Schrumpfstädte und Megacitys
Heute würde ein auf Modernität erpichter Filmemacher eine andere Metropole wählen müssen. Berlin ist nicht mehr extrem genug. Dann besser die Megalopolis Tokio – sofern es ein Beispiel aus der Ersten Welt sein soll, ein Geschöpf ziviler Prosperität. Oder liegt die Zukunft im staatlichen chinesischen Hochgeschwindigkeits-Urbanismus, der mit Hilfe westlicher Stararchitekten ganze Städte vom Reissbrett weg baut? Ein zeitgenössischer Ruttmann könnte sich auch an die Armuts-Wucherungen der Dritten Welt halten, an Dakar, Lagos und teilweise São Paulo. Hier stossen Slum und «Gated Community» aufeinander, und direkt neben den Wellblechhütten der Favelas, denen ein simpler Wasserhahn zum Händewaschen fehlt, ragen Bauten mit Luxusappartements empor, deren Balkone Swimmingpools tragen. Sinfonien lassen sich aus diesen Szenarien keine mehr komponieren, und so wäre «Kakofonie der Grossstadt» jetzt wohl der Titel der Wahl.

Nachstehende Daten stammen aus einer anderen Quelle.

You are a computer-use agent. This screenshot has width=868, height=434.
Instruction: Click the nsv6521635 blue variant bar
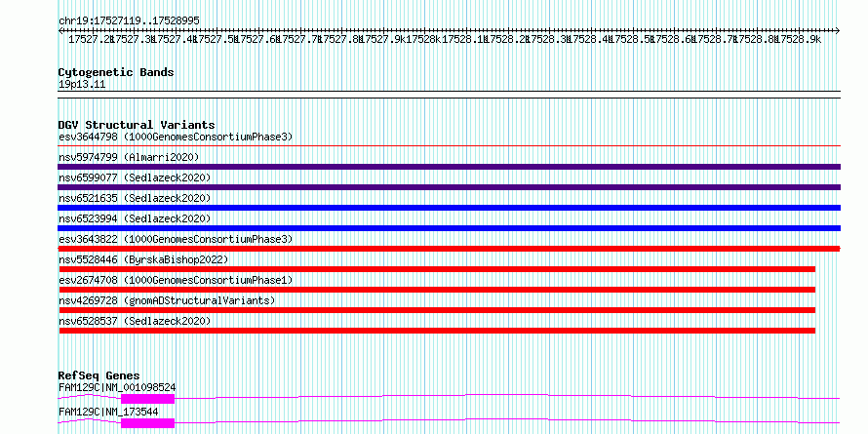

Es ist noch gar nicht so lange her, da wurde die Stadt in urbanistischen Theorien für tot erklärt. Seit jüngstem indes wird eine gegenteilige Parole ausgegeben: Das 21. Jahrhundert, heisst es, sei das «Jahrhundert der Städte». In der nördlichen Hemisphäre mögen sie stagnieren oder schrumpfen, auf der Südhälfte des Globus aber wuchern die Städte. Die Armen und Ärmsten suchen in ihnen ihr Heil und lassen so riesige Agglomerationen entstehen. Mehr als die Hälfte der Erdbevölkerung lebt mittlerweile in Städten, ein Siebtel in Slums. Noch um die Wende vom 19. zum 20. Jahrhundert war die Welt ländlich; die Stadtbewohner stellten einen Anteil von nur etwa fünfzehn Prozent. Die Megacitys des Südens haben mit enormen infrastrukturellen und sozialen Problemen zu kämpfen. Eine Stadt wie Dakar wächst jede Stunde statistisch um rund siebzig Zuzügler, Ähnliches gilt für Lagos. Der Verkehr bricht täglich zusammen, die Ökonomie ist Wildwuchs, die Verschmutzung enorm. Der «Planet der Slums», von dem der marxistische Historiker Mike Davis spricht, ist dadurch gekennzeichnet, dass sich Verstädterung, industrielle Entwicklung und ökonomisches Wachstum entkoppelt haben.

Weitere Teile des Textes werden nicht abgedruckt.